数千万件規模の情報流出は日常茶飯事、守るべきポイントは?:Maker's Voice
国内企業での大規模な情報流出事件が起きたばかりだが、米国ではこの規模の事件が頻発している状況だ。米ImpervaのベッテンコートCEOは、「セキュリティ対策の最後の砦はデータ」と語る。
今年6月にベネッセグループから大量の顧客情報が流出した事件は、規模の観点からも国内では過去に類を見ないケースとして注目を集めた。だが、米国では同様の規模の情報流出事件が頻繁しており、決して珍しくない状況である。米セキュリティベンダーのImpervaのアンソニー・ベッテンコート社長兼CEOは、「セキュリティ対策の最後の砦はデータだ」と語る。
ベッテンコート氏は8月に同社CEOに就任したばかりだが、以前はソフトウェア解析のCoverity(現Synopsys)やビッグデータ分析のAutonomy(現HP)のCEOなどを務め、データの活用・管理分野でのビジネス経験が長い。
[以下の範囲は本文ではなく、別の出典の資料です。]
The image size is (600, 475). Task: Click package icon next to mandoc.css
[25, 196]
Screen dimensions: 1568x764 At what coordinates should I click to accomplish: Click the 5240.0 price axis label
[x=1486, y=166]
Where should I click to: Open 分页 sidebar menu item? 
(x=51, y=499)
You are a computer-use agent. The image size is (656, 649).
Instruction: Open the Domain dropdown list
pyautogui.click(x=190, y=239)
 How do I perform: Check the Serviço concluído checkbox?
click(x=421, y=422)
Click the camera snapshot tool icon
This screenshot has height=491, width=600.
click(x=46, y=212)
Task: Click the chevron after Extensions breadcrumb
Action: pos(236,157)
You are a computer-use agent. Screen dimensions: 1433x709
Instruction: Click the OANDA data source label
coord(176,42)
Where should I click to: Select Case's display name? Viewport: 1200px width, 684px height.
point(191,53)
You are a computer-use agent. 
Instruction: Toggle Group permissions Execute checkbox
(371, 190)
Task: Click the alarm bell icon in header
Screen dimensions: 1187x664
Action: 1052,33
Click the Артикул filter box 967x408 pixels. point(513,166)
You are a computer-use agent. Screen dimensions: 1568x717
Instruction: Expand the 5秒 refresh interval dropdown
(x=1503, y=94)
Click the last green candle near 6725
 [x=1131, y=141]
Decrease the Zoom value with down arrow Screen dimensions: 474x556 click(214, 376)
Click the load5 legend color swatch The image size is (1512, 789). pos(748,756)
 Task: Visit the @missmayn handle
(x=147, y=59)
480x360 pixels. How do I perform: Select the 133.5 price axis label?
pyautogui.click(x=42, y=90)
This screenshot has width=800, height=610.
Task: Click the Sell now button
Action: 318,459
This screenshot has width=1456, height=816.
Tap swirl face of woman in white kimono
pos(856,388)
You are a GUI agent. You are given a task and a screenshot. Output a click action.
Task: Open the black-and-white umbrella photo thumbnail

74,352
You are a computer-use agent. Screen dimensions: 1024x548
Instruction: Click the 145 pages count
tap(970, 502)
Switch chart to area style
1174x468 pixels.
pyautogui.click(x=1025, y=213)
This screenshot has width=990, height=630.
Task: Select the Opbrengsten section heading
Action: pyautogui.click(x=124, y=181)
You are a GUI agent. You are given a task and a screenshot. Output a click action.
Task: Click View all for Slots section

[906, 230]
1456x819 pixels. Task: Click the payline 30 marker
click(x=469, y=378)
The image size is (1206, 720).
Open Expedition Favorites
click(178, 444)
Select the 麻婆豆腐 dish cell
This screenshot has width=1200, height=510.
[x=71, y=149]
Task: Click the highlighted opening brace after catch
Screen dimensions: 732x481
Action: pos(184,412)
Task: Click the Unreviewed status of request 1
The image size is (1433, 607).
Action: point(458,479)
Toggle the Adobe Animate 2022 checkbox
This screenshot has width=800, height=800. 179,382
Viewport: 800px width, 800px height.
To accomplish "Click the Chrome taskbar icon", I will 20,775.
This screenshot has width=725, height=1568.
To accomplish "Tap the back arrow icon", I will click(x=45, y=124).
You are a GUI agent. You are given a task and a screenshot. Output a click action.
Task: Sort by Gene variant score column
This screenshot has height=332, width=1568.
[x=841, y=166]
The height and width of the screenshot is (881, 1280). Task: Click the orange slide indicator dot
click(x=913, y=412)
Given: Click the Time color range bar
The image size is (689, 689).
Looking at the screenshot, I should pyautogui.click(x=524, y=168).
最近の米国における大規模な情報流出事件をみると、2013年末に小売大手Targetから約4000万件のクレジットカード情報や約7000万人分の個人情報が流出し、今年9月にはホームセンター大手のHome Depotからも数千万件のクレジットカード情報が流出、10月上旬には金融大手のJPMorgan Chaseでも企業と一般家庭の顧客情報が大量に流出した。
報道によれば、これら米国での事件は報道にいずれもマルウェアや標的型サイバー攻撃など、企業の外部からの脅威が原因だとされる。一方、ベネッセグループでの事件は内部関係者による犯行だった。外部脅威と内部脅威という違いはあるものの、ベッテンコート氏によると、データセキュリティの観点ではそれほど違いは無いという。
「企業では長らく様々なセキュリティソリューションへの投資が続けられてきたが、残念ながら、データ自体を守ることへの投資は十分ではなかったといえる」
さらにベッテンコート氏は、クラウドやビッグデータ活用といった新たなITが企業へ浸透したことで、データの使われ方も複雑性を増していると指摘する。
「金融のようなセキュリティ要件の厳しい業界ではプライベートクラウドが構築されているものの、部分的にはAWSなどのパブリックサービスも利用している。今後はハイブリッド化の流れが加速するのは間違いない。特に中堅・中小企業では月額課金型のパブリックサービスの利用が一気に伸びるだろう」
データの保護と活用は、しばし対立軸で語られることが多い。
ベッテンコート氏は、「CIOやCISO(最高情報セキュリティ責任者)が独立的な立場からデータの管理についてコントロールできるようにすることが重要であり、ビジネスオーナー(事業責任者)の活用ニーズとうまく調和をとるアプローチを心がけてほしい」と語る。